• [Task inputs]
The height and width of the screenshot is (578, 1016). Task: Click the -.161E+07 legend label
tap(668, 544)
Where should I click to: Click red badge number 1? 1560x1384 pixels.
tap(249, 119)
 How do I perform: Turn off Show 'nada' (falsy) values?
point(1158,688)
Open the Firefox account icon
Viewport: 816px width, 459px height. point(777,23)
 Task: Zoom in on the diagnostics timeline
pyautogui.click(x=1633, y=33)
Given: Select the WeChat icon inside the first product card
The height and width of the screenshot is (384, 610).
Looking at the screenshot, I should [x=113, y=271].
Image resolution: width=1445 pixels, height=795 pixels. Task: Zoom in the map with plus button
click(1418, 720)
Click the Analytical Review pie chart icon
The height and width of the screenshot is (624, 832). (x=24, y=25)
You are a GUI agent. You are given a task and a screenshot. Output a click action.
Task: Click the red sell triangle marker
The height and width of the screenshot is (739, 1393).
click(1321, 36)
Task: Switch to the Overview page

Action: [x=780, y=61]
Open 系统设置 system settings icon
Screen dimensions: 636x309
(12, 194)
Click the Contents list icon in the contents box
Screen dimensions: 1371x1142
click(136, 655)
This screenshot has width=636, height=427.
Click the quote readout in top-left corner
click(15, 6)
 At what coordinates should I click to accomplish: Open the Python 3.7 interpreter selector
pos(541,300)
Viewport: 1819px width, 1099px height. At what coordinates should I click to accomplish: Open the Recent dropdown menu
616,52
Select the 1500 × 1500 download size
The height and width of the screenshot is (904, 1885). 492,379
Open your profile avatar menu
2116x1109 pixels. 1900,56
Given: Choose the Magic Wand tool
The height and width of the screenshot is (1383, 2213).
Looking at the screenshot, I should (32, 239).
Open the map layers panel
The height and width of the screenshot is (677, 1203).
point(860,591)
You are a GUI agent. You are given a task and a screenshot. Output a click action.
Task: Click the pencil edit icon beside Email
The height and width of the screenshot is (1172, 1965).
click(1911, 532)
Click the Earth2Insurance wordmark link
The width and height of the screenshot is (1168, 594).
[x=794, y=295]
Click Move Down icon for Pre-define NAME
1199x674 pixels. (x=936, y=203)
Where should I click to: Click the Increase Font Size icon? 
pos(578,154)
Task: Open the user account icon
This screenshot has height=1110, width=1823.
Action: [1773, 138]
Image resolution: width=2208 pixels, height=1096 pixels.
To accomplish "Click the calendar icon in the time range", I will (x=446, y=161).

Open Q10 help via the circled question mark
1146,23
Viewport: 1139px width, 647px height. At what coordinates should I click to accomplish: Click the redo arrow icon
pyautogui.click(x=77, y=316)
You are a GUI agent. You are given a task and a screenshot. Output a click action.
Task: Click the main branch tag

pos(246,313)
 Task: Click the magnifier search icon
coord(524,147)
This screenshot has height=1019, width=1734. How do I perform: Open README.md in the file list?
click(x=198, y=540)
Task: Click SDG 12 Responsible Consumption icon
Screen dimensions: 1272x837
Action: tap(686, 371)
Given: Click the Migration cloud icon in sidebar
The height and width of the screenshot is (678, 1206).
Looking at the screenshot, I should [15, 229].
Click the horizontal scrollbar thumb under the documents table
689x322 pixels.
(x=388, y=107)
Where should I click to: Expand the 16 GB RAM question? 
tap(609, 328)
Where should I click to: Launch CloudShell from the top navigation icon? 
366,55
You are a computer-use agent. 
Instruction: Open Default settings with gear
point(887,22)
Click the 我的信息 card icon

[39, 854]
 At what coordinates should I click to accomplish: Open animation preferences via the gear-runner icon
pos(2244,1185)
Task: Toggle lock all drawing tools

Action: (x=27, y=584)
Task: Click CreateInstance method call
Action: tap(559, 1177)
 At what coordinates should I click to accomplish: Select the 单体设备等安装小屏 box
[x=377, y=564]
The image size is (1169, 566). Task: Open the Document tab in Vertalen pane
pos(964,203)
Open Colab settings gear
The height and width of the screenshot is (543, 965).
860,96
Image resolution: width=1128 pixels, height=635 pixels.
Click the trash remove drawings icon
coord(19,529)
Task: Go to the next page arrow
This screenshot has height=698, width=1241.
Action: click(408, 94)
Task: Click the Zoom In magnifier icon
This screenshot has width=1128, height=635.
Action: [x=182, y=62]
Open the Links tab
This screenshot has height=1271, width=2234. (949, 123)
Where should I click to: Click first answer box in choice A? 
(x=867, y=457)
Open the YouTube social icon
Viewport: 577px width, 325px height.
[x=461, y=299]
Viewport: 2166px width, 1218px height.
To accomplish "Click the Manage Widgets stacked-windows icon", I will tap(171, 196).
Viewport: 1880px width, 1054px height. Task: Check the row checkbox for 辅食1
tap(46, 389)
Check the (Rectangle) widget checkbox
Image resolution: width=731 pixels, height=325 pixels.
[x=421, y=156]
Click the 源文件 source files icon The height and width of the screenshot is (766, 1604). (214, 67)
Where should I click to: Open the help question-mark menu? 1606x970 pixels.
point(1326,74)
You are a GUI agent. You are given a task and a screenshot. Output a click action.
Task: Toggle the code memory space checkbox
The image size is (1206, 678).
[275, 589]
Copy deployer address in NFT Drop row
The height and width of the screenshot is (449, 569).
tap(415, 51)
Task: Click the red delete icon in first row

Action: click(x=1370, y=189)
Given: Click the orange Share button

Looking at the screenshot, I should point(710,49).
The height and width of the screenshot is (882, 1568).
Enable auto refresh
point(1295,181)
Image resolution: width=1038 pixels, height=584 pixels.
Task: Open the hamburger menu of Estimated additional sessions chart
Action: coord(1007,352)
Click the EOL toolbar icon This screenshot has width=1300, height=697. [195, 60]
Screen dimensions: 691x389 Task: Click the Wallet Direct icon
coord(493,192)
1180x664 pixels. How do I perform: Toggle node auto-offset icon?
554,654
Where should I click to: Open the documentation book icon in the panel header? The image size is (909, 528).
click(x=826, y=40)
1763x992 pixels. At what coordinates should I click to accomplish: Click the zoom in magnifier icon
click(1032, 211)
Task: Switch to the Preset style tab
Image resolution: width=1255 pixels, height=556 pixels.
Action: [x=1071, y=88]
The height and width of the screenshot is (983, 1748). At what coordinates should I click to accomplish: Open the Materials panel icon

• [Task details] Among the records above, extract exactly the lines from the line with "Click Move Down icon for Pre-define NAME" to the line with "You are a computer-use agent.", both lines included, and leave out the rest.

• [Task solution]
Click Move Down icon for Pre-define NAME
1199x674 pixels. (x=936, y=203)
Where should I click to: Click the Increase Font Size icon? 
pos(578,154)
Task: Open the user account icon
This screenshot has height=1110, width=1823.
Action: [1773, 138]
Image resolution: width=2208 pixels, height=1096 pixels.
To accomplish "Click the calendar icon in the time range", I will (x=446, y=161).

Open Q10 help via the circled question mark
1146,23
Viewport: 1139px width, 647px height. At what coordinates should I click to accomplish: Click the redo arrow icon
pyautogui.click(x=77, y=316)
You are a GUI agent. You are given a task and a screenshot. Output a click action.
Task: Click the main branch tag

pos(246,313)
 Task: Click the magnifier search icon
coord(524,147)
This screenshot has height=1019, width=1734. How do I perform: Open README.md in the file list?
click(x=198, y=540)
Task: Click SDG 12 Responsible Consumption icon
Screen dimensions: 1272x837
Action: tap(686, 371)
Given: Click the Migration cloud icon in sidebar
The height and width of the screenshot is (678, 1206).
Looking at the screenshot, I should [15, 229].
Click the horizontal scrollbar thumb under the documents table
689x322 pixels.
(x=388, y=107)
Where should I click to: Expand the 16 GB RAM question? 
tap(609, 328)
Where should I click to: Launch CloudShell from the top navigation icon? 
366,55
You are a computer-use agent. 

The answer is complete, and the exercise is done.